Maurício Marques poderá ter apoios rejeitados após inelegibilidade

Por unanimidade, a corte eleitoral negou o recurso de Maurício Marques que tentava na justiça se livrar das pesadas consequências do enquadramento da lei complementar 135/2020, a famosa Lei da Ficha Limpa onde mantêm Maurício Marques inelegível, em ação movida pelo Ministério Público Eleitoral. 



O TCE reconheceu erros que acumularam prejuízo de mais de 150 milhões de reais quando Marques esteve à frente da CAERN como diretor. Esse fato, por si, já era o suficiente para enquadrar o ex-mandatário de Parnamirim na referida lei (Artigo 1º inciso I alínea g), e como penalidade estaria inelegível por 8 anos. 

Além deste fato, as contas do exercício de 2014 de Maurício foram julgadas como irregulares pela Câmara de Parnamirim, ocasião em que estava em seu segundo mandato. 

Com a candidatura negada, a política de Parnamirim ferve neste “fato novo” (esperado) e a pergunta que fica é: para onde vai Maurício? E como fica Tavera e professora Nilda? 
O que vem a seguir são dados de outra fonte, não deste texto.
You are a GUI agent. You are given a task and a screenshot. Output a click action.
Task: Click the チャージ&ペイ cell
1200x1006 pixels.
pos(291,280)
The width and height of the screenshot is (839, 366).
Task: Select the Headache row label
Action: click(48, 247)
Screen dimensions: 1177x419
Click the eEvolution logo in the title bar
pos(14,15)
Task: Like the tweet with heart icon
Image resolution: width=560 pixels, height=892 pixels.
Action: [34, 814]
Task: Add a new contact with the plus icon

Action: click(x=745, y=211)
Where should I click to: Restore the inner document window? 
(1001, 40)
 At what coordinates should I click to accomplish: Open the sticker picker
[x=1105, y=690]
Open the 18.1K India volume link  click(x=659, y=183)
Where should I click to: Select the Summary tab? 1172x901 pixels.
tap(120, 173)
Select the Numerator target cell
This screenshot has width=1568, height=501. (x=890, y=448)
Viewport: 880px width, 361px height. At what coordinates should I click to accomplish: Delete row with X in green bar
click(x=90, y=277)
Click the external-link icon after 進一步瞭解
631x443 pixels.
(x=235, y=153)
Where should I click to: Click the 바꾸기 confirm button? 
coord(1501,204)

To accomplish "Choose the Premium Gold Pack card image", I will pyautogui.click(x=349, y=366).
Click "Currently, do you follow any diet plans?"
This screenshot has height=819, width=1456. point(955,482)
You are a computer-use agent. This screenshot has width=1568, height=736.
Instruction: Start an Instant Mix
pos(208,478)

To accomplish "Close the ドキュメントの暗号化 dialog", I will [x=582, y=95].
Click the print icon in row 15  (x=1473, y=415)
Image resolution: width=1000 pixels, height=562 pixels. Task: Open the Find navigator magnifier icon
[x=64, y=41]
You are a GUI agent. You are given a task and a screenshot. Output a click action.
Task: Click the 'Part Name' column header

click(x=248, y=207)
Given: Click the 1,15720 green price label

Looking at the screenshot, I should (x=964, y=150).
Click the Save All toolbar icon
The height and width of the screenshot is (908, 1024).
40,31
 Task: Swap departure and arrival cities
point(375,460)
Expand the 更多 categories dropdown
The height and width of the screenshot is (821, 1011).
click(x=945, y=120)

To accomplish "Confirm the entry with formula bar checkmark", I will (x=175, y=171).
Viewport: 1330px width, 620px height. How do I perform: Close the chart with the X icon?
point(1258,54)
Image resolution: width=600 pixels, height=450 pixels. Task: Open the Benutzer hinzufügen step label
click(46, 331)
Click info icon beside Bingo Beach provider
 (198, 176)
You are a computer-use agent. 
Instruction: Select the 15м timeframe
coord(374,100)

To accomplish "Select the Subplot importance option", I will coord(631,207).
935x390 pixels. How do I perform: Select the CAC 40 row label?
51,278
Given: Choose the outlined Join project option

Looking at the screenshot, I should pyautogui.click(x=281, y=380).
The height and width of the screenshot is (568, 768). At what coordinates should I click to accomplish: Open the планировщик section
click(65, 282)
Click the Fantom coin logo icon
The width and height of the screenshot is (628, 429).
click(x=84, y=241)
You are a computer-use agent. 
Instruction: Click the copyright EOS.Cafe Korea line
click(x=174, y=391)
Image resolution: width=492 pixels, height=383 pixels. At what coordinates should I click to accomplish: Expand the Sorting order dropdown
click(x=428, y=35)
Parece que essa pergunta é fácil de responder. Alguns veículos de imprensa publicaram recentemente que Marques já apoiaria a candidatura de Nilda o que, teoricamente ameaçaria o prefeito Tavera, no entanto se esse apoio se concretizar Nilda sairá mais perdendo do que ganhando, afinal o desgaste do ex-prefeito Marques é tamanho que os indecisos de Parnamirim poderão se inclinar para a candidatura do atual prefeito Tavera juntamente com os decepcionados com a união Marques/Nilda. 

Aguardamos cenas dos próximos capítulos.